*BACAAN:*

::::::::

Laporan: Israel Rentan Kerawanan Pangan karena Ketergantungan Impor Pangan

Israel tumbuh terlalu bergantung pada impor dari negara lain untuk pasokan makanan, membuatnya rentan terhadap potensi kerawanan pangan utama. (Foto: Istimewa)

Tel Aviv, MINA – Dalam sebuah laporan baru dari The Shoresh Institution for Socioeconomic Research, Profesor , Ayal Kimhi, mengatakan Israel tumbuh terlalu bergantung pada impor dari negara lain untuk pasokan makanan, sehingga membuatnya rentan terhadap potensi kerawanan pangan utama.

Dia menggarisbawahi, Tel Aviv menjadi semakin tergantung pada impor pangan internasional.Middle East Monitor melaporkan, Rabu (23/11).

Ia mengatakan bahwa “mungkin memiliki beberapa manfaat dalam jangka pendek, tetapi juga dapat meningkatkan risiko terhadap ketahanan pangan dalam jangka panjang”.

Kimhi mengkritik kebijakan pemerintah Israel mengurangi tarif impor pada produk internasional untuk menurunkan biaya hidup sebagai salah arah, menurutnya itu hanya memperdalam ketergantungan pada impor dan meningkatkan risiko kekurangan pasokan dalam waktu dekat pada kasus varietas tantangan.

“Tantangan yang signifikan, bisa menjadi gangguan [rantai pasokan], bisa jadi harga lebih tinggi di masa depan karena perubahan iklim dan faktor lainnya. Jika kita bergantung pada impor dan tidak menyeimbangkannya dengan produksi lokal, kita dapat membuka diri kita sendiri untuk resiko yang lebih tinggi,” katanya.

Sebaliknya, Kimhi merekomendasikan penguatan dan penyegaran pembangunan serta produksi dalam industri pertanian domestik negara itu, yang dalam beberapa dekade terakhir telah dilampaui oleh fokus Israel pada sektor teknologi tinggi.

::::::::

*CUPLIKAN DATA:*
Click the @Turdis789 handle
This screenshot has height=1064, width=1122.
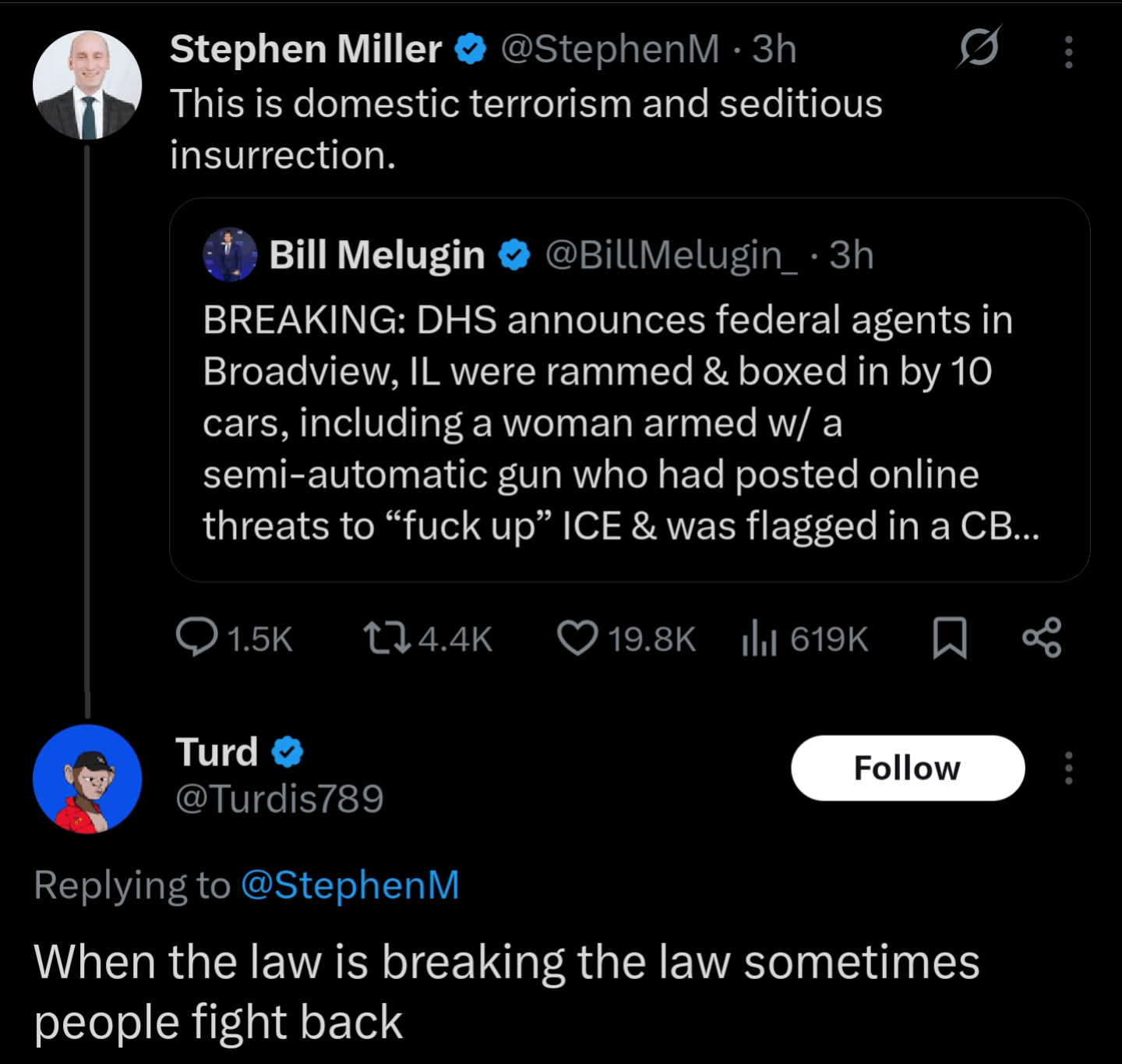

::::::::

*SOAL UNTUK DIKERJAKAN:*
1. Menurut teks tentang ketergantungan Israel pada impor pangan, laporan baru itu dikeluarkan oleh lembaga apa?
2. Tuliskan lanjutan teks tentang ketergantungan Israel pada impor pangan, dimulai setelah kalimat terakhirnya.
Baris-baris data tidak berperan apa pun di sini.

*HASIL PENGERJAAN:*
1. The Shoresh Institution for Socioeconomic Research.

2.
“Pertanian tidak dapat bersaing dengan teknologi tinggi atau teknologi pangan, tetapi jika kita ingin mempertahankan portofolio sumber pangan, itu harus mencakup sebagian besar produksi lokal, yang penting untuk menstabilkan pasokan. Jika rantai nilai internasional tidak berfungsi pada suatu saat karena masalah global, maka Anda memerlukan produksi lokal untuk menebusnya,” ujarnya.

“Saat menerapkan kemajuan teknologi ke dalam pertanian. Saat ini, semua sinyal yang diberikan oleh pemerintah adalah pertanian tidak penting. Dan harus jelas bahwa pertanian akan tetap ada,” tambah Kimhi.

Profesor itu juga mengutip ketimpangan pendapatan dan kelebihan populasi di negara itu sebagai tantangan signifikan yang perlu diatasi, dengan mengatakan bahwa yang terakhir menghasilkan “lebih banyak mulut untuk diberi makan” dan “mengurangi kemampuan sektor pertanian untuk menyediakan makanan yang cukup bagi penduduk.”

Kimhi menyerukan pembentukan otoritas publik yang akan merumuskan strategi ketahanan pangan nasional, memecahnya menjadi tujuan yang dapat dicapai dan langkah-langkah kebijakan yang dapat diterapkan, juga untuk mengawasi penerapannya. (T/R7/P1)

 

Mi’raj News Agency (MINA)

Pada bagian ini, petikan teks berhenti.